Seafile Storage Encryption Backend

Since Seafile Professional Server 5.1.3, we support storage enryption backend functionality. When enabled, all seafile objects (commit, fs, block) will be encrypted with AES 256 CBC algorithm, before writing them to the storage backend. Currently supported backends are: file system, Ceph, Swift and S3.

Note that all objects will be encrypted with the same global key/iv pair. The key/iv pair has to be generated by the system admin and stored safely.
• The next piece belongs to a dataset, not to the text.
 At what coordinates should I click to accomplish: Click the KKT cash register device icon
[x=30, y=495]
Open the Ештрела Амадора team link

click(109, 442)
If the key/iv pair is lost, all data cannot be recovered.

Configure Storage Backend Encryption

Generate Key and IV

Go to /seafile-server-latest, execute ./seaf-gen-key.sh -h. it will print the following usage information:

  1. usage :
  2. seaf-gen-key.sh
  3.  -p <file path to write key iv, default ./seaf-key.txt>

By default, the key/iv pair will be saved to a file named seaf-key.txt in the current directory. You can use ‘-p’ option to change the path.

Configure a freshly installed Seafile Server

Add the following configuration to seafile.conf:

  1. [store_crypt]
  2. key_path = <the key file path generated in previous section>

Now the encryption feature should be working.

Migrating Existing Seafile Server

If you have existing data in the Seafile server, you have to migrate/encrypt the existing data. You must stop Seafile server before migrating the data.

Create Directories for Encrypted Data

Create new configuration and data directories for the encrypted data.

  1. cd seafile-server-latest
  2. cp -r conf conf-enc
  3. mkdir seafile-data-enc
  4. cp -r seafile-data/library-template seafile-data-enc
  5. # If you use SQLite database
  6. cp seafile-data/seafile.db seafile-data-enc/

Edit Config Files

If you configured S3/Swift/Ceph backend, edit /conf-enc/seafile.conf. You must use a different bucket/container/pool to store the encrypted data.

Then add the following configuration to /conf-enc/seafile.conf

  1. [store_crypt]
  2. key_path = <the key file path generated in previous section>

Migrate the Data

Go to /seafile-server-latest, use the seaf-encrypt.sh script to migrate the data.

Run ./seaf-encrypt.sh -f ../conf-enc -e ../seafile-data-enc,

  1. Starting seaf-encrypt, please wait ...
  2. [04/26/16 06:59:40] seaf-encrypt.c(444): Start to encrypt 57 block among 12 repo.
  3. [04/26/16 06:59:40] seaf-encrypt.c(444): Start to encrypt 102 fs among 12 repo.
  4. [04/26/16 06:59:41] seaf-encrypt.c(454): Success encrypt all fs.
  5. [04/26/16 06:59:40] seaf-encrypt.c(444): Start to encrypt 66 commit among 12 repo.
  6. [04/26/16 06:59:41] seaf-encrypt.c(454): Success encrypt all commit.
  7. [04/26/16 06:59:41] seaf-encrypt.c(454): Success encrypt all block.
  8. seaf-encrypt run done
  9. Done.

If there are error messages after executing seaf-encrypt.sh, you can fix the problem and run the script again. Objects that have already been migrated will not be copied again.

Clean Up

Go to , execute following commands:

  1. mv conf conf-bak
  2. mv seafile-data seafile-data-bak
  3. mv conf-enc conf
  4. mv seafile-data-enc seafile-data

Restart Seafile Server. If everything works okay, you can remove the backup directories.